You are now an adult. You can't live without money.My parents are going to glow with pride when I say this. You were right for making me pick a minor. I'm even more thankful that it was a minor in business.
If you're an actor starting out you cannot for a moment think that you are exempt from financial stress. No one is. So why are actors older than me unaware of basic financial principals? If you got them you can save yourself time and not read this and pat yourself on the back for being a well informed human being.
Having four years of classes does not make me an expert in any way but I definitely found these tips have helped me in entering adulthood as an actor.
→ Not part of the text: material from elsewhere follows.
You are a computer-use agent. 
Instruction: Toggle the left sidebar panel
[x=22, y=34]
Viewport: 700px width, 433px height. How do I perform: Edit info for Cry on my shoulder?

1. Understand taxes. This is a long one. They aren't as scary as you think. As an actor you can deduct SO MUCH of your expenses that are a pain to buy initially if you use them in a show. This includes those fancy Leducas, headshot sessions, driving to the theatre, leotards, AEA and SAG fees, and more. What is this magic you might ask? Well since you are a considered a contractor, the theatre does not take taxes out of your paycheck. This could mean that you owe a huge chunk of that check in taxes but this also means you can deduct to lower the amount you owe or get some money back. Keep every receipt regarding the show! If the theatre asks you to wear a certain shoe KEEP THE RECEIPT! There are several apps you can log your mileage and that will calculate how much you can get back in taxes based on the miles you drove. I use MileIQ and the fee to have it is just $6 a month and will even print out maps of where you drove that you can give the IRS to prove you deserve the deduction backed up by gas receipts. I already am owed $200 for the month from driving for the show I am in. Hallelujah.